Economists still disavow
The hope that those wishin'
To find a position
Will likely be getting one now.
The stock market's rate of return
Is based on what companies earn.
As long as it's more,
On the stock exchange floor,
Employment's of little concern.
The Dow Jones Industrial Average reached a new high yesterday, ignoring continued low growth and policy paralysis in the US. The Dow closed at 14,254, passing its previous high of 14,164.52 in October 2007. The stock market's remarkable recovery, in the face of a tepid comeback in the real economy, appears to reflect both a surge in US corporate profits and the Fed's quantitative easing programs, which have lowered the rates of return on "safe" investments such as bonds, and thus driven investors into riskier assets such as stocks.

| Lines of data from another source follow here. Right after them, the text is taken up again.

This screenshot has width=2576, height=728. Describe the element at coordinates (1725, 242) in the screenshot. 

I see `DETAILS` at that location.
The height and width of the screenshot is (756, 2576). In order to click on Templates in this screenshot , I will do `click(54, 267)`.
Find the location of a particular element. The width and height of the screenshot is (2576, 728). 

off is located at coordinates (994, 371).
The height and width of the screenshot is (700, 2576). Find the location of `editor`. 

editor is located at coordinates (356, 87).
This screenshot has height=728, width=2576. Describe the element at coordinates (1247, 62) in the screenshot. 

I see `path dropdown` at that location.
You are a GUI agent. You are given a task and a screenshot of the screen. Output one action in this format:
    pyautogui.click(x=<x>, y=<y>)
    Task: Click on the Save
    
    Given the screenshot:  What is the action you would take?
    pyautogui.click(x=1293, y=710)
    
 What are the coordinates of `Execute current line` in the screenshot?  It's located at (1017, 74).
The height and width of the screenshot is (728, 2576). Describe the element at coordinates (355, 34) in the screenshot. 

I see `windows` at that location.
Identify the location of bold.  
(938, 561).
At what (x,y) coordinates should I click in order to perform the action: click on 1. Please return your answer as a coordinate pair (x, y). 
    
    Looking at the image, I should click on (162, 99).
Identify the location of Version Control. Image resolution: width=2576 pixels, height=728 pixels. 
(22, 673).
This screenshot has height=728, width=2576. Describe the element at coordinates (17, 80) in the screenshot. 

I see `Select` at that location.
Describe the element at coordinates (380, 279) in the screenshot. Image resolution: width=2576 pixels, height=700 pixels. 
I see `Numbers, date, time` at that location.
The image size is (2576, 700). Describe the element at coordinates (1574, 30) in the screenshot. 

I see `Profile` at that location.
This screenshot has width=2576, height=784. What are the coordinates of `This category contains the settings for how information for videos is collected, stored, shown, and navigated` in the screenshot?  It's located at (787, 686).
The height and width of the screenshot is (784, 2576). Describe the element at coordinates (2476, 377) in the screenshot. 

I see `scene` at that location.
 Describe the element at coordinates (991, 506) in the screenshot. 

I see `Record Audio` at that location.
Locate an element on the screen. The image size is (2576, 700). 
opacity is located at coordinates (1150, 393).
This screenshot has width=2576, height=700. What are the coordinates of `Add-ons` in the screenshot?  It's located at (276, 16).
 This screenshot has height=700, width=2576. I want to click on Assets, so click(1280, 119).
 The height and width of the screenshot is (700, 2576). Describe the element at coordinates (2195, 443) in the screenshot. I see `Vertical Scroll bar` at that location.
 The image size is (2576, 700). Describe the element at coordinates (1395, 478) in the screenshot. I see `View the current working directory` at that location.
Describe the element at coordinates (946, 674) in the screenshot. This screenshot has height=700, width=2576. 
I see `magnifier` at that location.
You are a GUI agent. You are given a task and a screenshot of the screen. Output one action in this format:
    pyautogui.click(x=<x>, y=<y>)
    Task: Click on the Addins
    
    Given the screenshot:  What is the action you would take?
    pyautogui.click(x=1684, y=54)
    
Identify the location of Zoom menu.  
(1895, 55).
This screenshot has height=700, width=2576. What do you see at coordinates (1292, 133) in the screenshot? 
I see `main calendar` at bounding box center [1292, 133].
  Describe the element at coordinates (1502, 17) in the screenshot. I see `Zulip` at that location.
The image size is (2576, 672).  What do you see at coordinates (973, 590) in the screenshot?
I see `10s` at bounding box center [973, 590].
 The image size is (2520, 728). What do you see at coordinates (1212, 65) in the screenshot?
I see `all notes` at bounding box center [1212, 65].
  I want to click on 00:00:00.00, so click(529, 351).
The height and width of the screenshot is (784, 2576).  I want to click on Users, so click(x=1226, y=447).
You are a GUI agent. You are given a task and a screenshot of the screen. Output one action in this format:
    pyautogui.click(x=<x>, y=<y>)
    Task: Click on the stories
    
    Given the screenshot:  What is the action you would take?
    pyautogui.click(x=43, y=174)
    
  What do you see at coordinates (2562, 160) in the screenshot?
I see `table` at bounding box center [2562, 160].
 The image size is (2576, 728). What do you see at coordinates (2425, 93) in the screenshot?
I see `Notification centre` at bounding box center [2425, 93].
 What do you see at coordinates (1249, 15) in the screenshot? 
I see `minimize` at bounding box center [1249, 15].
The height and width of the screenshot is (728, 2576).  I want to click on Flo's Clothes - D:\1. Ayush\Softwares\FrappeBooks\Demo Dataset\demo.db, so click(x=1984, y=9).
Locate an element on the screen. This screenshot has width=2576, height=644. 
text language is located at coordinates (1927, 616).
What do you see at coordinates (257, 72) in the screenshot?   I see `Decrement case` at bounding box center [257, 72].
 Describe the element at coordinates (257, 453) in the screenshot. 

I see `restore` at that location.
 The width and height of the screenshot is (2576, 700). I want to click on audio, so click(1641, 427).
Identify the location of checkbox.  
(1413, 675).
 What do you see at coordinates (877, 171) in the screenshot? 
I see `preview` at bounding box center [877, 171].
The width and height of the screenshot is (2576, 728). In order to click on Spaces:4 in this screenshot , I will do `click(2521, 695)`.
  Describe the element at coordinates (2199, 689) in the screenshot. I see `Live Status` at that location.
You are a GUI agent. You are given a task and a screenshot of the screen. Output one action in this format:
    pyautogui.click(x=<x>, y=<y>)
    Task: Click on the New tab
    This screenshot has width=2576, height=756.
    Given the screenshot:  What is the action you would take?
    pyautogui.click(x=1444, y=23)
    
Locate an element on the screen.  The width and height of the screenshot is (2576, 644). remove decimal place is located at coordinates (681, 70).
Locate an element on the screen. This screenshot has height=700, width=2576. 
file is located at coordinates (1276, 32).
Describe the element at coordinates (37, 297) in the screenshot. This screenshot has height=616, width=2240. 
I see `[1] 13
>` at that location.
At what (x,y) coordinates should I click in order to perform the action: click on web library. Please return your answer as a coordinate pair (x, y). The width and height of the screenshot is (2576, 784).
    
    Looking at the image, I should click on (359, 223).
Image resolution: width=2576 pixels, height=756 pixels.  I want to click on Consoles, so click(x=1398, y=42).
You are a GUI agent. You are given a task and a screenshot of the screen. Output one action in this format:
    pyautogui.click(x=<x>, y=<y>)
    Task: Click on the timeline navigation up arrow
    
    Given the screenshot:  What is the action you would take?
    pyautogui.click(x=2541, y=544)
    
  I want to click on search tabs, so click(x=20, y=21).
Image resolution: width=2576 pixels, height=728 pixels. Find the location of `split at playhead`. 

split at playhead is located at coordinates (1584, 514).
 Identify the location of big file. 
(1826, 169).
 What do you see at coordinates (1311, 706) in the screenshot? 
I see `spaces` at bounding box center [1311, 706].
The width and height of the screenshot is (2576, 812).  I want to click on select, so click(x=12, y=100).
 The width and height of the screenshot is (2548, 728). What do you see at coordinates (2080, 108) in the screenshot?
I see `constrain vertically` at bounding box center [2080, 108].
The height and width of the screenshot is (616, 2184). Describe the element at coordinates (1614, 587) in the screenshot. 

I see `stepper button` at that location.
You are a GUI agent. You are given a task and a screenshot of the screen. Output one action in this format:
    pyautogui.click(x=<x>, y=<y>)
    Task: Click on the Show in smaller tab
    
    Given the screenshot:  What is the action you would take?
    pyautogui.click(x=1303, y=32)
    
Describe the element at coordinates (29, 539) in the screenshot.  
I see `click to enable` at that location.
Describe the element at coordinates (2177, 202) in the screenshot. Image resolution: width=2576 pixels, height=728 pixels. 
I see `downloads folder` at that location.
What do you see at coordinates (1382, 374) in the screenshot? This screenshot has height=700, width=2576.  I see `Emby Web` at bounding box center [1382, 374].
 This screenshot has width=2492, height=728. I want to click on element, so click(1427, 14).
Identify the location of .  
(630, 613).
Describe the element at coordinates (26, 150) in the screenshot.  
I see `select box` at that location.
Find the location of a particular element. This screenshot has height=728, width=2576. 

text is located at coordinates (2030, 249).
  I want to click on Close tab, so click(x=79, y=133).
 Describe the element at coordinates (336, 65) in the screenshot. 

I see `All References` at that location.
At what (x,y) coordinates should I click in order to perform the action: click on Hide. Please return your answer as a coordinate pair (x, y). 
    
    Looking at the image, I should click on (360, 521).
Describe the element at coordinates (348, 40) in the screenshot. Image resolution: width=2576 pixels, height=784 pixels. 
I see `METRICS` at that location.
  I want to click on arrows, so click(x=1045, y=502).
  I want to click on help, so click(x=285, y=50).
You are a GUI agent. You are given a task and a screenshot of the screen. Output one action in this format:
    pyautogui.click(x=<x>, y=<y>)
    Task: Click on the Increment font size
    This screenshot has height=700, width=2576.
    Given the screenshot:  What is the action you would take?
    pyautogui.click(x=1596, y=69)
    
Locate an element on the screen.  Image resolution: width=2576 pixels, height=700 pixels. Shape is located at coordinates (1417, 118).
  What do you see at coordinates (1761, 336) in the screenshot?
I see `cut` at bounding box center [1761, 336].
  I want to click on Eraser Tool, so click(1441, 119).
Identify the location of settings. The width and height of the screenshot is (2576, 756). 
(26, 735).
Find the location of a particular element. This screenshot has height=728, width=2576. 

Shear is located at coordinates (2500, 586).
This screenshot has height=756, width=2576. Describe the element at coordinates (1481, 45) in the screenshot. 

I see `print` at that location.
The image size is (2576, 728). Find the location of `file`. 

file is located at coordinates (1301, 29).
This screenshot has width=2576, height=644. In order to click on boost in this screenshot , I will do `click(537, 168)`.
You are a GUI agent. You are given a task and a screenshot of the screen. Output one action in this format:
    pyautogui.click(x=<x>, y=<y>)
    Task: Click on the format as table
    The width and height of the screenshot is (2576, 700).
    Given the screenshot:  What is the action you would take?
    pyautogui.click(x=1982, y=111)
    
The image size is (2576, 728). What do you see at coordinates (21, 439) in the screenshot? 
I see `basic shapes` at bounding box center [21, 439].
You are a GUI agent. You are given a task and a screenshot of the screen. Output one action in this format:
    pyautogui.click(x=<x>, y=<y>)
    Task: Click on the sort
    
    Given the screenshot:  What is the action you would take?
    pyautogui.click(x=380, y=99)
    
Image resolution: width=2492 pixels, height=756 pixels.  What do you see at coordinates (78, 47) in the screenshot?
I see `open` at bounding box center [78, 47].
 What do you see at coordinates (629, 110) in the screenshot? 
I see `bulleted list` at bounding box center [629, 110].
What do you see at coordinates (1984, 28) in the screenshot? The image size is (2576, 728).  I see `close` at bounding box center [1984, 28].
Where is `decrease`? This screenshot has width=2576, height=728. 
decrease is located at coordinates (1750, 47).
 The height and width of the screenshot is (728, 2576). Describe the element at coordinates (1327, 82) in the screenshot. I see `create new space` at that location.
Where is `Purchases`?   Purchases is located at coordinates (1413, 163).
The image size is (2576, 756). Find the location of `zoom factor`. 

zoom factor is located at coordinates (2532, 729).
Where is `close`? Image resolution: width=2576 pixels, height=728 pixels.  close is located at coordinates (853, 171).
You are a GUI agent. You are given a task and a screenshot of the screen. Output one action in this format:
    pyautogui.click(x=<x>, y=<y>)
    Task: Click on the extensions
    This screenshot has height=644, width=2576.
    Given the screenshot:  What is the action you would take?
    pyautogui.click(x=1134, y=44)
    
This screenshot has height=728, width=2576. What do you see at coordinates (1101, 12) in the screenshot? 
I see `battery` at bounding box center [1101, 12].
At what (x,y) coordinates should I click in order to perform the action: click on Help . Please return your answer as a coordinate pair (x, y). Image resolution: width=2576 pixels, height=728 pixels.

As shown in the graphic at right, the market's recovery is also not good news for the job market, which is stuck at around 8% unemployment, and has not regained the mid-level-wage jobs lost in the mini-depression. It is on the high and low ends of the wage scale that any rehiring is occurring. There is an unpleasant, but inescapable sense in which the bad employment figures have actually contributed to, rather than detracted from corporate profits. Companies have been able to achieve higher productivity with fewer workers, and the high unemployment rate has held down wages, i.e., labor cost.